PRÉ E PÓS-OPERATÓRIO


Com relação ao tipo de anestesia, Calvett explica que geralmente é realizada uma raquianestesia ou anestesia peridural (semelhante à realizada em cesarianas). “Contudo, em alguns casos pode ser realizada anestesia geral (o que acontece quando o paciente é entubado), por exemplo, quando é necessária lipoaspiração de grandes áreas do abdome ou das costas ou quando o anestesista definir que é o melhor caminho a ser seguido”, frisa.

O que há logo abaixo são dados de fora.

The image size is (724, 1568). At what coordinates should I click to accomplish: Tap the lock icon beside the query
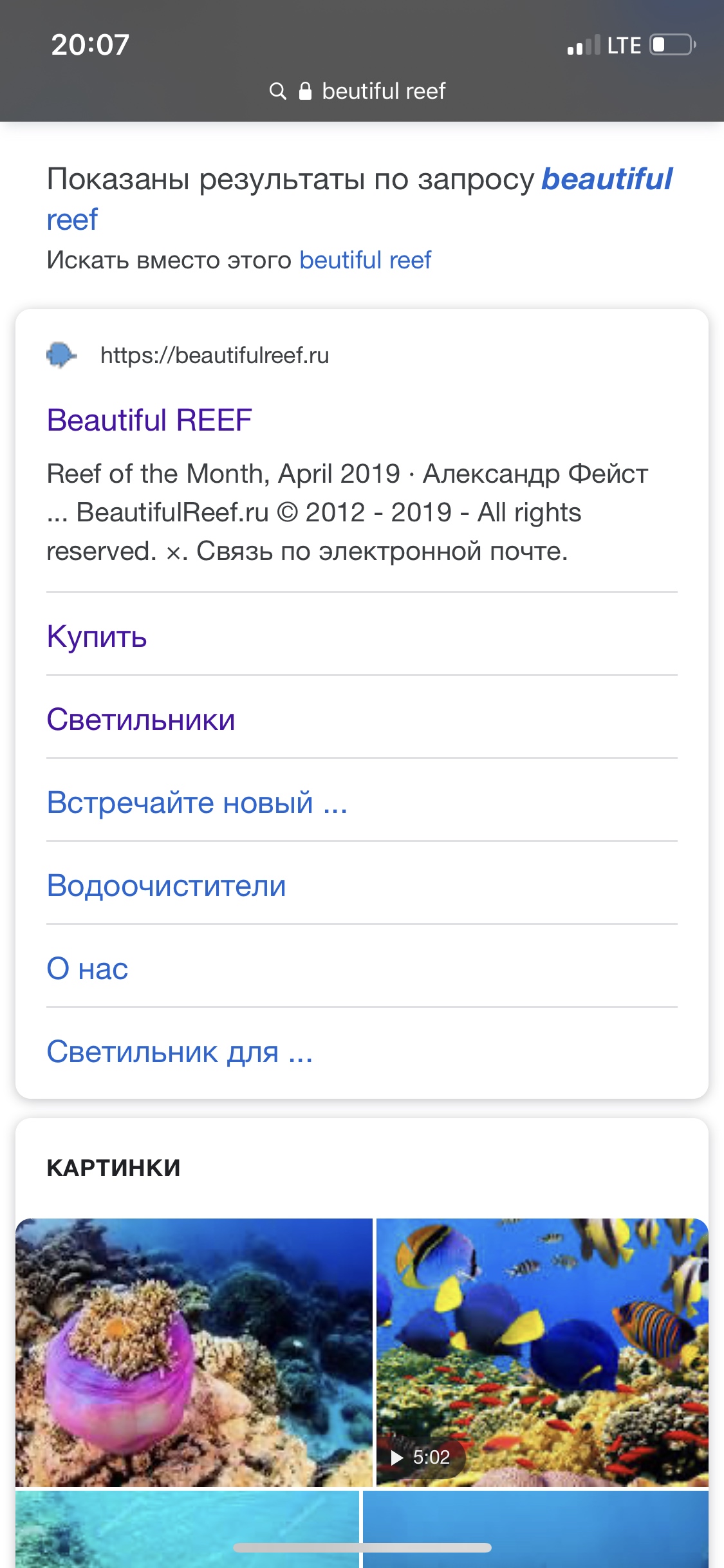(x=305, y=91)
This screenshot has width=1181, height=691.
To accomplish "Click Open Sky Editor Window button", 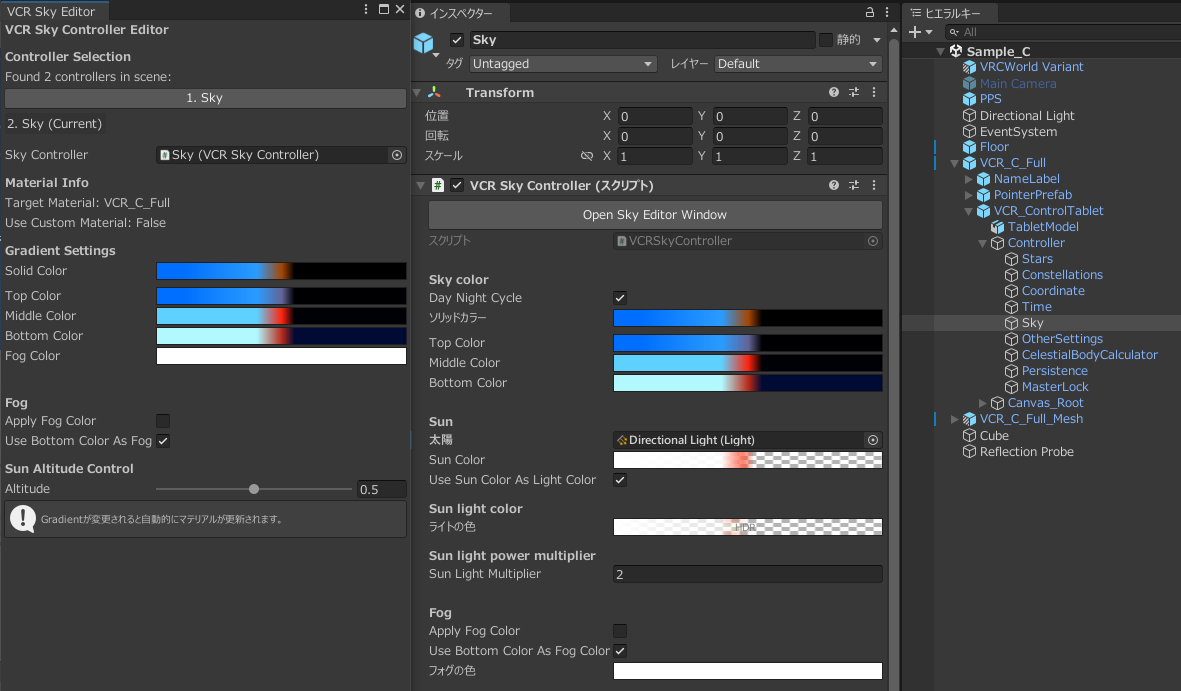I will tap(655, 215).
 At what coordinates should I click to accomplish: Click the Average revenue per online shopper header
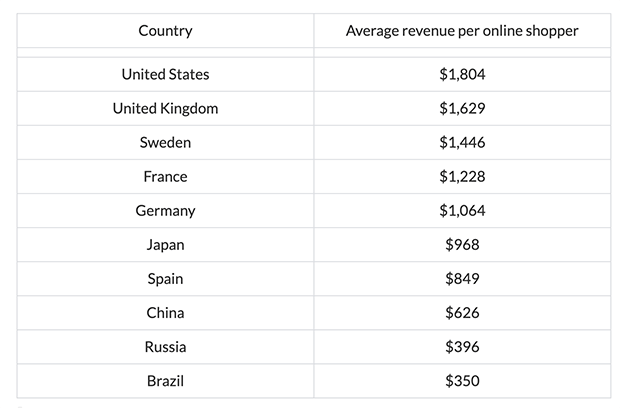(462, 31)
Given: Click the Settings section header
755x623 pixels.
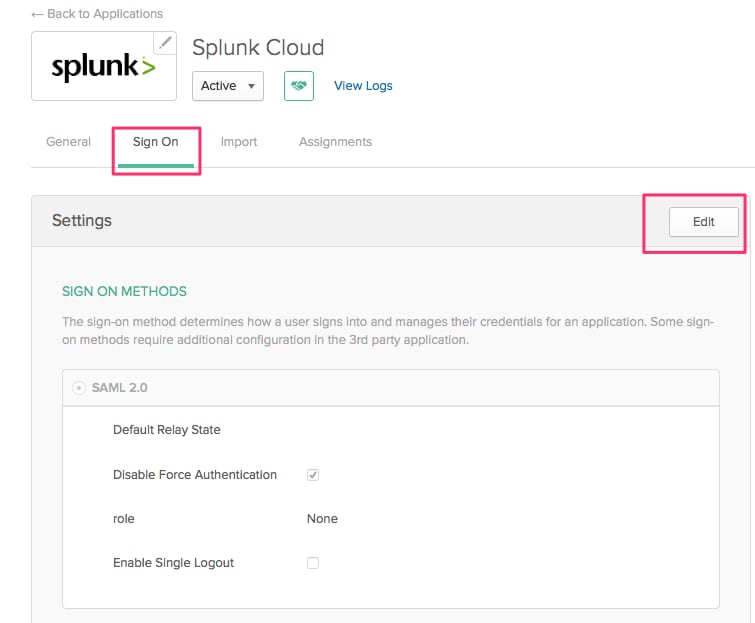Looking at the screenshot, I should point(82,221).
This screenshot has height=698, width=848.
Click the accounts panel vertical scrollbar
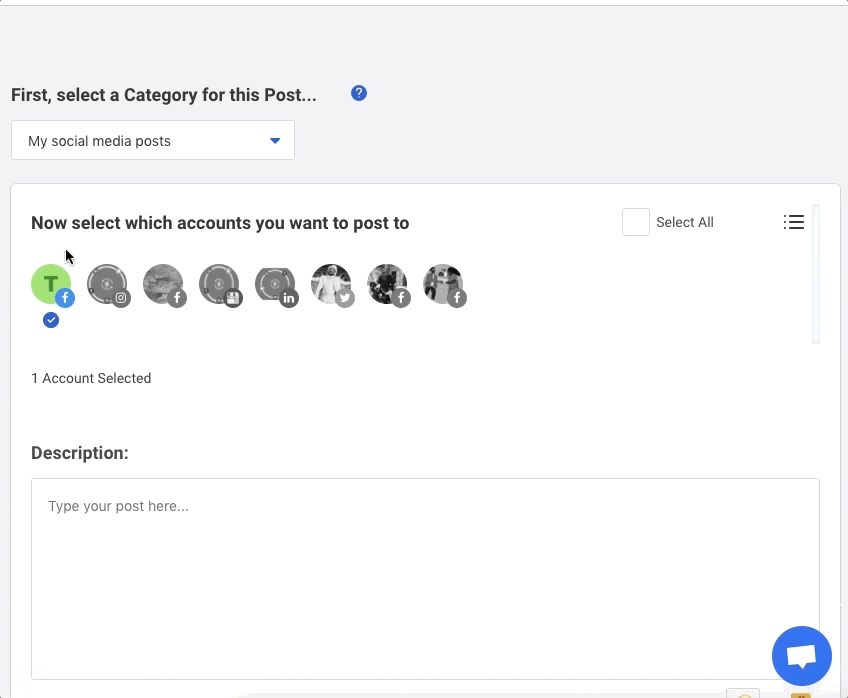point(816,274)
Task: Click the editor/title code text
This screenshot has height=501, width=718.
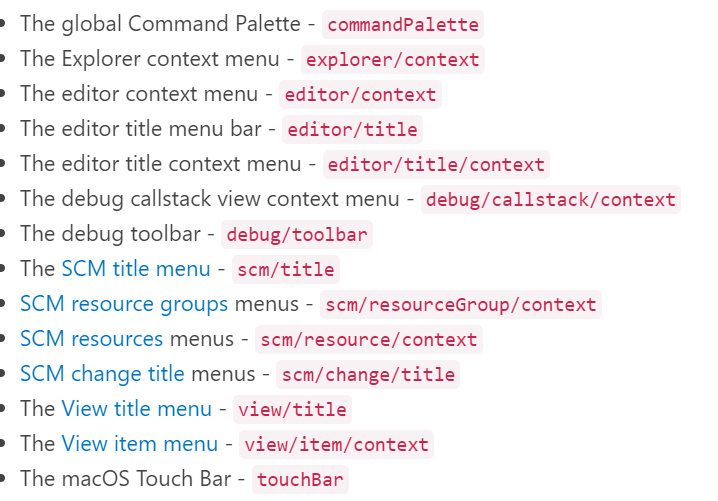Action: point(353,130)
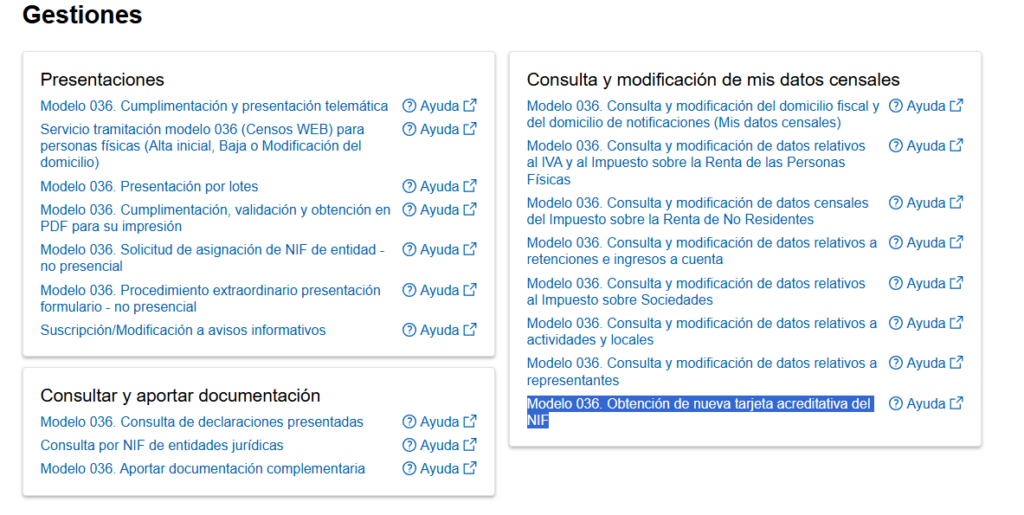Open Suscripción/Modificación a avisos informativos

[183, 330]
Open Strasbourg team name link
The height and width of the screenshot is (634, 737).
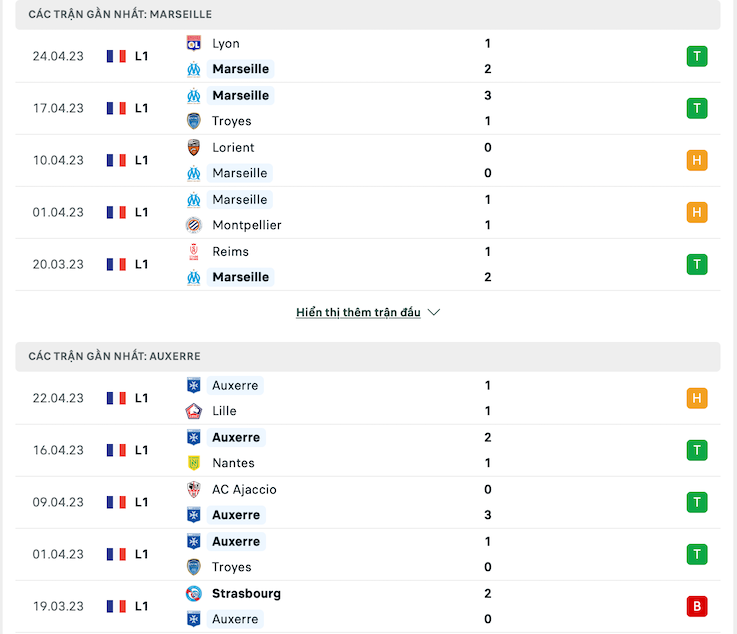point(246,594)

De acordo com o profissional, a abdominoplastia tem duração de cerca de três horas, podendo demorar mais ou menos dependendo de cada caso (peso, quantidade de pele a ser retirada, lipoaspiração, etc.). Após a cirurgia o paciente recebe alta hospitalar em 24 horas, podendo receber alta no mesmo dia em casos específicos.


CUIDADOS NA RECUPERAÇÃO


A recuperação completa ocorre após cerca de três a seis meses e as orientações médicas devem ser seguidas à risca, assim como visitas periódicas ao consultório para que o cirurgião possa acompanhar a evolução de perto e fornecer informações importantes. Assim, alguns cuidados devem ser tomados, principalmente nos primeiros 15 dias, tais como:
. Cuidados com as cicatrizes. Troca de curativos, higiene, banho e alimentação adequada são importantes e ajudam a evitar complicações e melhorar o resultado estético
. Evitar exposição solar
. Esforços físicos
. Uso de malha modeladora e meias antitrombo
. Fitas e moldes de silicone para o umbigo
. Hidratantes corporais
. Analgésicos, antibióticos e mediações para prevenir trombose venosa

Fonte: Ricardo Calvett


 

 

 

 

O RESULTADO

Segundo Calvett, o resultado da cirurgia plástica do abdome não pode ser medido com relação ao percentual de peso perdido. “Até porque não serve como método de emagrecimento. Sendo assim, a quantidade de pele e de gordura retirada na abdominoplastia pode variar de acordo com o biotipo do paciente”, esclarece. Os resultados obtidos são bastante duradouros, dependendo dos cuidados e do empenho de cada paciente. “Variações no peso e o avançar da idade são fatores que podem influenciar na durabilidade. Então, quanto mais o paciente se cuida e mais segue as orientações do cirurgião plástico, maior é a longevidade dos resultados”, atesta.

 

 

RAIO X

O cirurgião plástico cachoeirense Ricardo Calvett inaugurou o seu consultório particular no Centro Clínico do HCB em maio último. Em Cachoeira do Sul, ele também é membro do corpo clínico do Hospital de Caridade e Beneficência (HCB) como cirurgião plástico. Calvett morou na cidade até 2001 e posteriormente foi embora para investir em sua formação profissional, formando-se em Medicina na Universidade Federal de Santa Maria (UFSM) em 2008.

Especialista em cirurgia plástica e membro da Sociedade Brasileira de Cirurgia Plástica, Calvett fez residência médica em cirurgia geral (2011-2012) e cirurgia plástica (2014-2016) no Hospital Nossa Senhora da Conceição, em Porto Alegre. Realizou estágios de aprimoramento durante sua formação em cirurgia plástica, assim como pesquisas e participação em vários congressos e eventos científicos de atualização.